By Titus Bloom,

Photography by MGI and Pro Line,


Troy Coughlin wins the 2012 NHRA Pro Mod Championship. Pro Line built the engines.

Ball Ground, Georgia: In the lightning fast drag racing category known as Pro Mod three different types of power units compete: nitrous assisted, supercharged and turbocharged. Pro Line Race Engines are specialists in the latter and they burst upon the drag racing scene like few before it.  
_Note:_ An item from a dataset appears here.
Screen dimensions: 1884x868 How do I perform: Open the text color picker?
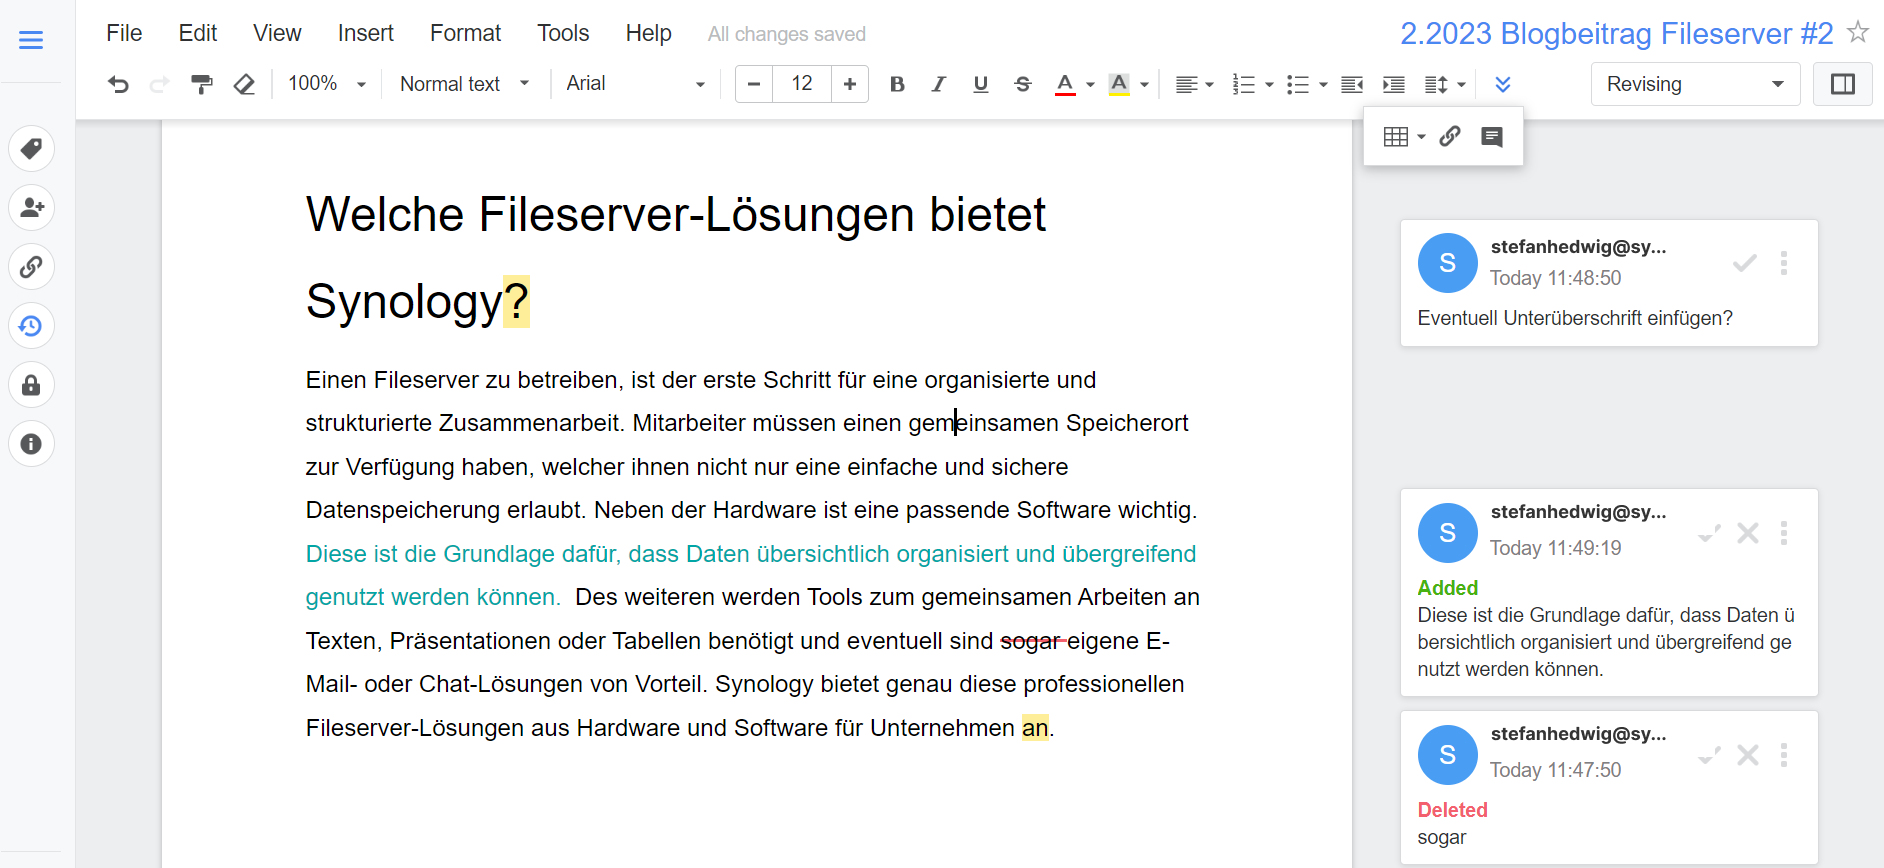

After frenetic activity over the past nine years, Pro Line not only came under new ownership in 2005 and moved factory from Woodstock to a spacious 24,000sq ft facility in Ball Ground, Georgia in 2011, but also their engines won the NHRA Pro Mod championship in 2012, won Indy in 2011, laid claim to the world’s fastest Pro Mod eighth-mile speed (221mph-3.56secs), and still hold the NHRA quarter-mile ET and speed record when Melanie Troxel recorded 5.77-258.71mph at Englishtown 2011.


Pro Line’s 24,000 sq. ft shop in Ball Ground, Georgia

When Doug Patton (49) and Eric Dillard acquired ownership of Pro Line in 2005, Eric was only 22 years old. He had started three years earlier under Doug as a helper. “He doesn’t have any college training,” says Doug, “but he has a knack for running the business. We currently employ a workforce of around fifteen—seven or eight in the machine shop and seven or eight in the sales offices.” Even though the machine shop maintains the same number of employees, component sales account for eighty percent of their business. How did this come to pass? As the Amish would say, it wonders me.
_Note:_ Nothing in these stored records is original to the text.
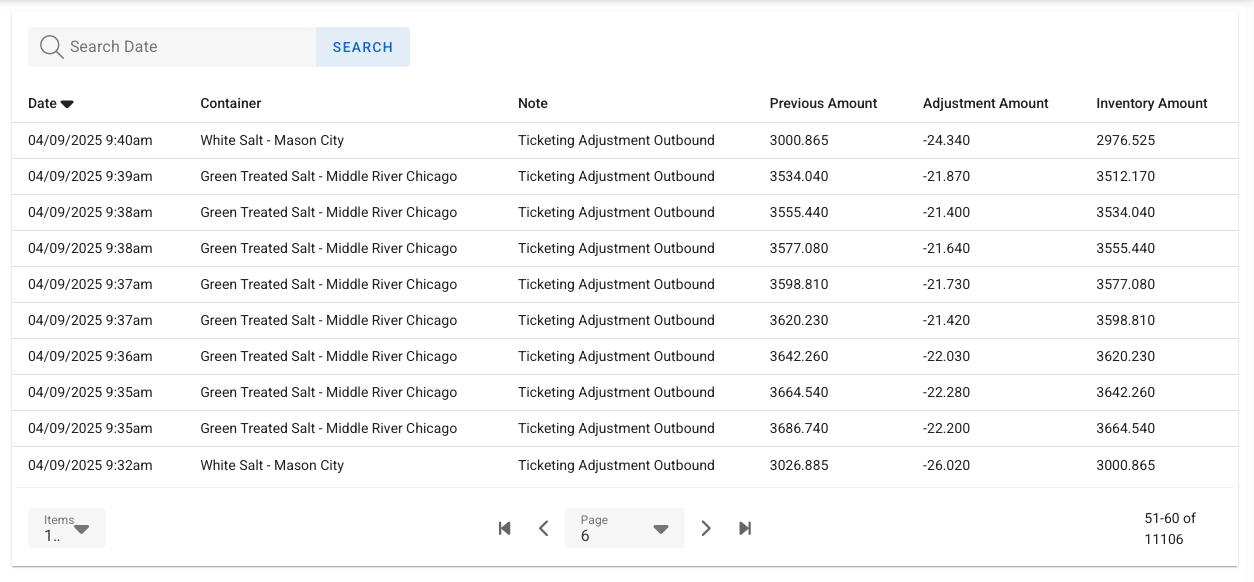Screen dimensions: 1254x582
Task: Click the Previous Amount column header
Action: tap(822, 103)
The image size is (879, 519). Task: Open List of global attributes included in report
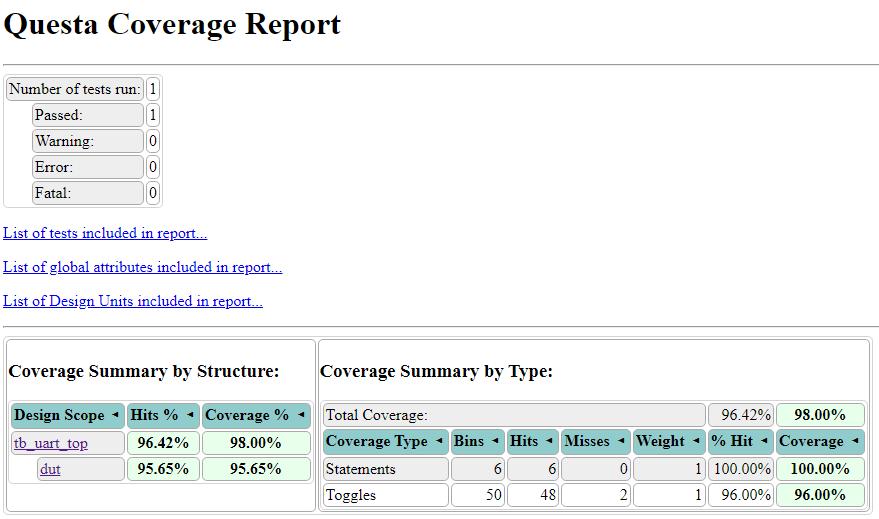tap(142, 267)

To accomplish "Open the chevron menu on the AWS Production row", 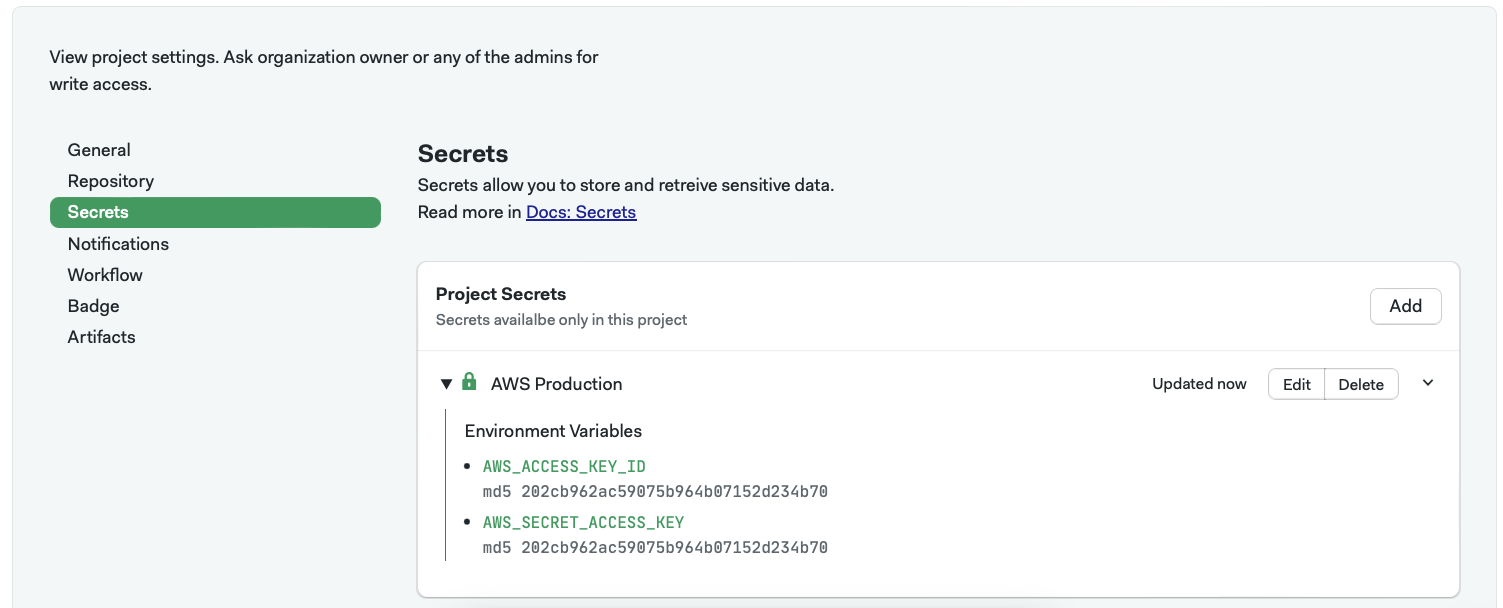I will pyautogui.click(x=1427, y=383).
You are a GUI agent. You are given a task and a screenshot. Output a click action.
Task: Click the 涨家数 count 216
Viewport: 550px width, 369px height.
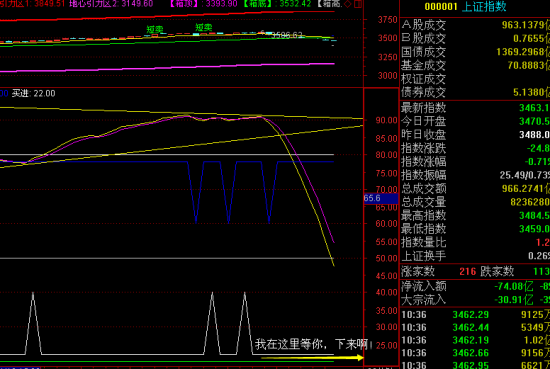[x=468, y=271]
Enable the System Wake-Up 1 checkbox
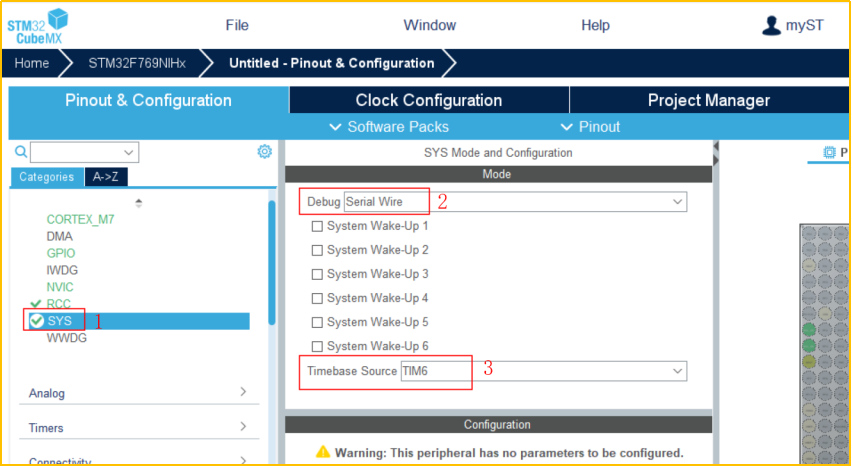 click(x=317, y=226)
Establishing a niche—the turbo advocate


Co-owner, Doug Patton, of Pro Line Racing Engines

Pro Line specializes mostly in twin turbocharged technology, but more than this they specialize in the complete turn-key combinations, which include the race motor, EFI, fuel systems, ignition systems, transmissions, converters, in fact the full power train. Their engines and parts sales span the globe, including Canada, Brazil, Australia, and the Middle East.
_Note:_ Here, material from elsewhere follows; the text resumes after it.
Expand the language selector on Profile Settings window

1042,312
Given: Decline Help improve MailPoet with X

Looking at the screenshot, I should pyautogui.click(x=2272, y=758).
In addition they set up the turbochargers in the racecar at the shop, plumb it, complete the wiring and start the engine to ensure everything works as anticipated. If required they take the car to a track and test it. “Steve Petty is our tuner,” explains Patton, “and Steve is a big part of what we do here. We book his flights, accommodation and rental cars for tuning sessions. Though Steve can build engines his strong suit is tuning—both engines and chassis.”

Petty usually begins with a base tune-up and then progresses to running the car over 100ft distance. After assessing the data, he’ll advance to 330ft and so on until they reach 660ft—the one eighth mile. “Recently we took a new car to Bradenton for testing,” commented Patton. “Petty soon had it running in the 3.60s. Then it was taken to Qatar in the Arab emirate of Western Asia, and with further tuning it ran in the 3.50s.” This comprehensive approach has proven invaluable to Pro Line and its customers. The alternative usually means spending months in testing, often mired in bewilderment, attempting to become competitive.

Engine brief


Pro Line’s turbocharged race engines compete in NHRA and NMCA quarter-mile events as well as eighth-mile competition under PDRA and Outlaw Drag Radial rules.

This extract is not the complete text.